Study Guide

What they want: you understand why Nest exists. It's a progressive, opinionated Node.js framework written in TypeScript that sits on an HTTP adapter (Express by default, or Fastify) and adds an IoC/DI container, a module system, and decorators. It solves the architecture gap Express leaves open.

Nest combines OOP, FP, and FRP (RxJS in interceptors/microservices). It leans on TypeScript's emitted decorator metadata (reflect-metadata) to know a constructor parameter's type — which is the injection token. That's why tsconfig needs experimentalDecorators + emitDecoratorMetadata, and why DI works on classes, not interfaces.

Core: a module (@Module) groups related controllers and providers; the app is a tree of modules rooted at AppModule. Providers are private to their module unless exported; exports is the module's public API and imports brings another module's exports in.

• Every module is a singleton — export a provider once and all importers share one instance.
• Listing the same class in two modules' providers creates two instances (a state-sharing bug).
• @Global() exposes exports everywhere without importing — reserve it for cross-cutting infra (config, DB, logging); overusing it hides coupling.

Core: controllers (@Controller('users')) map routes to handlers (@Get(':id'), @Post()). Return a value and Nest serializes it to JSON (200, or 201 for POST). Read inputs with @Param, @Query, @Body, @Headers, often combined with a pipe (@Param('id', ParseIntPipe)).

Core: a provider is anything injectable (@Injectable() services, repositories, factories, values).

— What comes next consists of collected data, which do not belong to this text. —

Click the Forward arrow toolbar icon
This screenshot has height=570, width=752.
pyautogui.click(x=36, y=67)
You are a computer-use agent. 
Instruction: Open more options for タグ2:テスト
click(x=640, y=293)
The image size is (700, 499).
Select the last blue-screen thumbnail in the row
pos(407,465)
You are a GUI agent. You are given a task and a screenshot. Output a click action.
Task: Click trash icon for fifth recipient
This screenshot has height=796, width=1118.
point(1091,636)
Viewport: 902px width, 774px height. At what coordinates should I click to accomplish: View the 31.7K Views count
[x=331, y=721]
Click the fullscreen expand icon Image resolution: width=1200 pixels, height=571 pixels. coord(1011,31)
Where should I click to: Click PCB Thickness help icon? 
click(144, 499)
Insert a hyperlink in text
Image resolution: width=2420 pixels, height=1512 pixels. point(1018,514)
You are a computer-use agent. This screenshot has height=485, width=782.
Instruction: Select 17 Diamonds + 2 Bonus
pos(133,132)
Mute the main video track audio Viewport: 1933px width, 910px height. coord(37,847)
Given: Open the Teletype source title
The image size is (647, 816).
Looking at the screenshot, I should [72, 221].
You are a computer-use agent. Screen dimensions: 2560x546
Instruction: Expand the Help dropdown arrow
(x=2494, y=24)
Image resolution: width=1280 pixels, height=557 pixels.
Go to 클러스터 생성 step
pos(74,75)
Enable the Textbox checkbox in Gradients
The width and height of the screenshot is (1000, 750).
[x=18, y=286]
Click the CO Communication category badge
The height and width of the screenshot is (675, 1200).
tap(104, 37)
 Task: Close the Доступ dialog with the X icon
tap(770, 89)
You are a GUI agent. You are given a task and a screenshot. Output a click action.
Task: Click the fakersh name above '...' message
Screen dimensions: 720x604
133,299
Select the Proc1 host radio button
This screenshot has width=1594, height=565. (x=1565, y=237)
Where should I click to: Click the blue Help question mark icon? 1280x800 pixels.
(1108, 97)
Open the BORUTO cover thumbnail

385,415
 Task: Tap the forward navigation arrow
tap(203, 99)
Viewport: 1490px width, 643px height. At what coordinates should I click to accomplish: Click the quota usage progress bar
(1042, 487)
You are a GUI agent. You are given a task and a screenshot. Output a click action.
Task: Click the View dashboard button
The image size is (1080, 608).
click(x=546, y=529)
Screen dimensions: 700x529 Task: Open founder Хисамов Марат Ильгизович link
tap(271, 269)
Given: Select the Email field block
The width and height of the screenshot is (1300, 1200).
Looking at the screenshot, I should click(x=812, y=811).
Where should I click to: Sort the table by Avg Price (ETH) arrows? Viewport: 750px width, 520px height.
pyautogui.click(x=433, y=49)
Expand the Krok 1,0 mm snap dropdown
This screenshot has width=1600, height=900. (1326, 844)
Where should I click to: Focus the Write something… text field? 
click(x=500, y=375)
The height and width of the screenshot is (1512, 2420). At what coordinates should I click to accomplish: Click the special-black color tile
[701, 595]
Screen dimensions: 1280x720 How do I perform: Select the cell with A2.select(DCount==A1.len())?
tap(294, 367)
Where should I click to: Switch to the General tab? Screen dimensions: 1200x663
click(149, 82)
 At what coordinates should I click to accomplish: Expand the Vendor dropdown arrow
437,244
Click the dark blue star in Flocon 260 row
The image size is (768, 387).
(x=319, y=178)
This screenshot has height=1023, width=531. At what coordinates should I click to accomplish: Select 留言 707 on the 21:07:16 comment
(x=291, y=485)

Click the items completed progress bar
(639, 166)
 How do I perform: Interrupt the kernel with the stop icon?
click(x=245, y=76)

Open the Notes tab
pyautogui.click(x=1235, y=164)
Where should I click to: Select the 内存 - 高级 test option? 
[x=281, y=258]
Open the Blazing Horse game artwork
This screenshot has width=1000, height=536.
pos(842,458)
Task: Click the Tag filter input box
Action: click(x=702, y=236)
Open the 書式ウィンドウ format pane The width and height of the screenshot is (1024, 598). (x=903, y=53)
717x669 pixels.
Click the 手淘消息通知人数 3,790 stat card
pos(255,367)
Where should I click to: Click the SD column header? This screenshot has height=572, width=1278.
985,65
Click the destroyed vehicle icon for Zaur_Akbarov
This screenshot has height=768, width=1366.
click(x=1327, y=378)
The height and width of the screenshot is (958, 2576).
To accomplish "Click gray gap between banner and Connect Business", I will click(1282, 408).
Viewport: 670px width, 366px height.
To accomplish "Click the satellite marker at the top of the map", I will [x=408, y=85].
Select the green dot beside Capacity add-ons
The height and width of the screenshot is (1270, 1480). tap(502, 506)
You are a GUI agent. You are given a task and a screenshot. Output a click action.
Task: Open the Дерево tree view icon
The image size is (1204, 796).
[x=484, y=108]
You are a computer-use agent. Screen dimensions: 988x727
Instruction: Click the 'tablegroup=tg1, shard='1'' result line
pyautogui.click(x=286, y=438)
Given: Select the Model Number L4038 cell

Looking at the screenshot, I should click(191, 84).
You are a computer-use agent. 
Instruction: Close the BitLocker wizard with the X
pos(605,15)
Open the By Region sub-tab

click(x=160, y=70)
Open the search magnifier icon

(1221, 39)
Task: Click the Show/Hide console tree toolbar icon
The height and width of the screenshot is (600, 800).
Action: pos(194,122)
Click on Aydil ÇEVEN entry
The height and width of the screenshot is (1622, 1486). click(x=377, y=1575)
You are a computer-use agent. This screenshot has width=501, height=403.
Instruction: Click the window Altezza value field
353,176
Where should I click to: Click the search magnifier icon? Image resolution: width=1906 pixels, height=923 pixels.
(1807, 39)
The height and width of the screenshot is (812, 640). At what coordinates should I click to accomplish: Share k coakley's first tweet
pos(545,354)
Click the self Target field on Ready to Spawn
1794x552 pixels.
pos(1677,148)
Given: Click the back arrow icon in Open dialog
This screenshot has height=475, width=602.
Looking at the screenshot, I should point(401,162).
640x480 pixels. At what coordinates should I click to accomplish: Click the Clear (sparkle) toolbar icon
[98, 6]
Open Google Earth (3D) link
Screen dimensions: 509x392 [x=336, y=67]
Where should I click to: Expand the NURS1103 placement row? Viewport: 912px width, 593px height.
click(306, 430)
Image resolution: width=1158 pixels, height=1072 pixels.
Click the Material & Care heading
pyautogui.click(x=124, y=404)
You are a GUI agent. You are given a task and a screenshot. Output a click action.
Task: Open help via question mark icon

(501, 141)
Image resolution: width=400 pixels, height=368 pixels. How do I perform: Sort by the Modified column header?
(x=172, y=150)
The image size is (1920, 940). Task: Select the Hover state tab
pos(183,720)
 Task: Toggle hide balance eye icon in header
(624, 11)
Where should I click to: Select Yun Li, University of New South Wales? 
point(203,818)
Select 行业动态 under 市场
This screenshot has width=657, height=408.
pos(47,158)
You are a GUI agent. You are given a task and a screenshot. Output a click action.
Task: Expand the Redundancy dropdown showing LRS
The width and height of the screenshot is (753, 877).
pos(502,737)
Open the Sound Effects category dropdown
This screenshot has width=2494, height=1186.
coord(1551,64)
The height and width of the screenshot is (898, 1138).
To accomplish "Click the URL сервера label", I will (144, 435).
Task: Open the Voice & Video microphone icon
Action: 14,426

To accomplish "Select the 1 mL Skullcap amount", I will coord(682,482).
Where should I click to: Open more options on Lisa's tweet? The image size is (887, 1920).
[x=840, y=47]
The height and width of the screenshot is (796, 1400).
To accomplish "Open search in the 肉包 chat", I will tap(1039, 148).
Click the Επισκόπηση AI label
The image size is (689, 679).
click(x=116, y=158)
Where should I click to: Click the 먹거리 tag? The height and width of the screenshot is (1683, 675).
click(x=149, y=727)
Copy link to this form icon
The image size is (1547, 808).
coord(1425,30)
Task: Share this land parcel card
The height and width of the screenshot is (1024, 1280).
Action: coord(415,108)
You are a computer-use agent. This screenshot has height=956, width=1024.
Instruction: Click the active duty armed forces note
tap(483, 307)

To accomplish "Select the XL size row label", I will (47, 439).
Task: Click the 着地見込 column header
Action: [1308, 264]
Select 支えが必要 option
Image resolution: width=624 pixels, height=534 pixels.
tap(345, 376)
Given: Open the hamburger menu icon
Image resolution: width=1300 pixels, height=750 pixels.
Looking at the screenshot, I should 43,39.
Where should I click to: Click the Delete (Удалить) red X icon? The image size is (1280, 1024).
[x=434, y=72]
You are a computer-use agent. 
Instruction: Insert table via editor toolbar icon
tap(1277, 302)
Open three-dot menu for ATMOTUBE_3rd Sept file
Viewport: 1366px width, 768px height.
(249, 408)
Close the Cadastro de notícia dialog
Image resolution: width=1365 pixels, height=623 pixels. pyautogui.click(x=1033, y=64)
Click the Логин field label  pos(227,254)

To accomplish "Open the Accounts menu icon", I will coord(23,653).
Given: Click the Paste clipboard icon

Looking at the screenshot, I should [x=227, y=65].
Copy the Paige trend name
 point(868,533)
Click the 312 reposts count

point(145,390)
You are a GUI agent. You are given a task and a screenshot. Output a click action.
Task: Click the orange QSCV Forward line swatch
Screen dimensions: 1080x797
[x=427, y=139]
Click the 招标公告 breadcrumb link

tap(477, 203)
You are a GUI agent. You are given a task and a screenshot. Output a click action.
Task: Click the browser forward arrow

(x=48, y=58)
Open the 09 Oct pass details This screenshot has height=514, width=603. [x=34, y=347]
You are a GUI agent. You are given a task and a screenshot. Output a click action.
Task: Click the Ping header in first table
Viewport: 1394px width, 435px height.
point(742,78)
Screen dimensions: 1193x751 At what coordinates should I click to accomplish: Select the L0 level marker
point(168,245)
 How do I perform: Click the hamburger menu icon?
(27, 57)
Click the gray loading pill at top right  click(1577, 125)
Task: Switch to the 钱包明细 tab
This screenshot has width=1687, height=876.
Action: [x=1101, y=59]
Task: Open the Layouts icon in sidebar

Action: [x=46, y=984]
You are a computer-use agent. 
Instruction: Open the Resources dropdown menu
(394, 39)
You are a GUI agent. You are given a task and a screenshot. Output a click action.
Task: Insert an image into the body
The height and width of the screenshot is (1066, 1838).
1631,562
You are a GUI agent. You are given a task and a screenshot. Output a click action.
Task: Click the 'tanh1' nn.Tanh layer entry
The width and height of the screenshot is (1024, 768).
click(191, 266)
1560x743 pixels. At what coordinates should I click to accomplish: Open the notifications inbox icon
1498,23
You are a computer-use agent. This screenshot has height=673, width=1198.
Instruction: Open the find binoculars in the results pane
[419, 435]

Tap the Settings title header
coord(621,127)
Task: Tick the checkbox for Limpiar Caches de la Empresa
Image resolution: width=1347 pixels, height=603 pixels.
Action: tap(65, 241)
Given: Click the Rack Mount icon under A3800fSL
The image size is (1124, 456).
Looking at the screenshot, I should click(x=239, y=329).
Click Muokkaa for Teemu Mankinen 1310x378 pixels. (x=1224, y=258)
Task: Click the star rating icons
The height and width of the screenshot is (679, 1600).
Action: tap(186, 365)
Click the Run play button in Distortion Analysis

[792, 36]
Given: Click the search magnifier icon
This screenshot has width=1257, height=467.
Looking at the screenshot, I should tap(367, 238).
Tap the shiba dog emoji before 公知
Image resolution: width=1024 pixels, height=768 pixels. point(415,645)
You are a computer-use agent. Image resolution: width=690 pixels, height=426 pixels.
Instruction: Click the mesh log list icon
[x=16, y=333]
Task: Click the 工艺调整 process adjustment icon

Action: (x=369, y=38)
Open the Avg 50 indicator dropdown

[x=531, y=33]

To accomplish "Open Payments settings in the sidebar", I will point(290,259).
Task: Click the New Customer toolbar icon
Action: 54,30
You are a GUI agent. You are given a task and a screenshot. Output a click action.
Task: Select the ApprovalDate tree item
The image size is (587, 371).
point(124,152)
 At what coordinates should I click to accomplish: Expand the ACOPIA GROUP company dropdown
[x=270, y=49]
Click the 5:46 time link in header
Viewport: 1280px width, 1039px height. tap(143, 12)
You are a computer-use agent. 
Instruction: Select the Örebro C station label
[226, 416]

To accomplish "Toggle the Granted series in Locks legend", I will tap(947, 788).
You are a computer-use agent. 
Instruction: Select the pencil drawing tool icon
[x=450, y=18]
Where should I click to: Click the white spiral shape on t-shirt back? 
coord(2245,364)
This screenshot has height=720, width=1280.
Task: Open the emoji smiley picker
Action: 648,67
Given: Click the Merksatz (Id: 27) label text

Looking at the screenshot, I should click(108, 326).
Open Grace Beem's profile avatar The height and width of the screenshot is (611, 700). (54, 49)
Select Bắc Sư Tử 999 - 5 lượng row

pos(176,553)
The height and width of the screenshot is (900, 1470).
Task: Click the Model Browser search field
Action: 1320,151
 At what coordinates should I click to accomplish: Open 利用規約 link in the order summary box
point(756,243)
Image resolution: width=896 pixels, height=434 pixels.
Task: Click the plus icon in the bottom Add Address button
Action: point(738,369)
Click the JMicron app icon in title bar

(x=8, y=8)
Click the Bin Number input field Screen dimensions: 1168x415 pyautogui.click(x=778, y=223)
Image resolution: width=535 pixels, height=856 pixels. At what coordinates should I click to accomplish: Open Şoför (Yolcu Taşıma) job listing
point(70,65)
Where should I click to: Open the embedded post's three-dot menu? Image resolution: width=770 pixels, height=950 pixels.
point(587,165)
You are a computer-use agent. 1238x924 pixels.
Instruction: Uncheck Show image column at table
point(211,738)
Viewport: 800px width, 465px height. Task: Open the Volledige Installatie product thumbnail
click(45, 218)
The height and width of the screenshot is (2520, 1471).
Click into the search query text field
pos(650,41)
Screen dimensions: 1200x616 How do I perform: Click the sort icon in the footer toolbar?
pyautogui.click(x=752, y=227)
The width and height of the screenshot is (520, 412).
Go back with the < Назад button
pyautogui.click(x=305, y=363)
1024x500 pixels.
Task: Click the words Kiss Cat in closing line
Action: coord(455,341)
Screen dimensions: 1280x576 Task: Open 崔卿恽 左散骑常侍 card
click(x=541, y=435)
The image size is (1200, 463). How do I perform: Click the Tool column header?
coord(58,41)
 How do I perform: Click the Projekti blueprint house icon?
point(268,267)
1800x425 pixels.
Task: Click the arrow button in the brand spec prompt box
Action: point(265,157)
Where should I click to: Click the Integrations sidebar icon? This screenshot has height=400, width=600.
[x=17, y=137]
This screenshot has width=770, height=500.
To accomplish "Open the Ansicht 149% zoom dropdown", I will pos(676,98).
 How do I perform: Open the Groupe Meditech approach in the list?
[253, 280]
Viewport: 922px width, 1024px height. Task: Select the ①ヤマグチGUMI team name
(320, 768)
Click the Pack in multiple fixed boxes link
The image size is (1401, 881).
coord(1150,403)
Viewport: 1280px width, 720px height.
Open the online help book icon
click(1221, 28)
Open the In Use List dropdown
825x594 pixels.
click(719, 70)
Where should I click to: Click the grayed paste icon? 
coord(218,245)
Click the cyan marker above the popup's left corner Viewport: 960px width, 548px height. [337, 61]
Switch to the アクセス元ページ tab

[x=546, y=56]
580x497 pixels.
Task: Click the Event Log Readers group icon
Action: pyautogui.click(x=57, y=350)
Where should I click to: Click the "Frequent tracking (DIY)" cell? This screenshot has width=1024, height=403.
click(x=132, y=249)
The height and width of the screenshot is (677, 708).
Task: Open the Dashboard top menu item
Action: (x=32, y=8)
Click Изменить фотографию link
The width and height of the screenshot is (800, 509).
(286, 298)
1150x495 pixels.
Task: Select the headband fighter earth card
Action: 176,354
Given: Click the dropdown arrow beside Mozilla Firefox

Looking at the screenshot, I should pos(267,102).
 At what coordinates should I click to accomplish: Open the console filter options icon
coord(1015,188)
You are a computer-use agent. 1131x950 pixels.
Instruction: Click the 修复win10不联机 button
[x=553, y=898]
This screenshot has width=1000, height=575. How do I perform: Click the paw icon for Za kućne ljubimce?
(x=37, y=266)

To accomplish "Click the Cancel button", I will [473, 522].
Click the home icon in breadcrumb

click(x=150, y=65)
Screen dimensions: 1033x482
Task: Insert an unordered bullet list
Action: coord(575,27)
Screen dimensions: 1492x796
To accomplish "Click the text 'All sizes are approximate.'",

A consumer declares a dependency by type in its constructor; that type is the token. The module registers a provider for the token; at bootstrap the container builds the graph transitively and instantiates bottom-up, caching singletons.

Custom providers give you control:

Inject non-class deps (interfaces, config) via a string/symbol token + @Inject(TOKEN) — the ports-and-adapters mechanic.

Core: three scopes — DEFAULT (singleton, recommended), REQUEST (per request), TRANSIENT (per consumer). Singletons are safe because Node isn't thread-per-request; only store request-specific state in REQUEST scope (or better, AsyncLocalStorage).

Lifecycle hooks (order): onModuleInit → onApplicationBootstrap → [running] → onModuleDestroy → beforeApplicationShutdown → onApplicationShutdown. Shutdown hooks fire only after app.enableShutdownHooks(); they don't run for request-scoped providers.

Core: a dynamic module returns its metadata from a static method so it can be configured. Convention: register() = per-importer, forRoot() = once app-wide, forFeature() = per-feature tweak of a forRoot. Each has an async variant (forRootAsync) taking useFactory+inject so options can come from ConfigService.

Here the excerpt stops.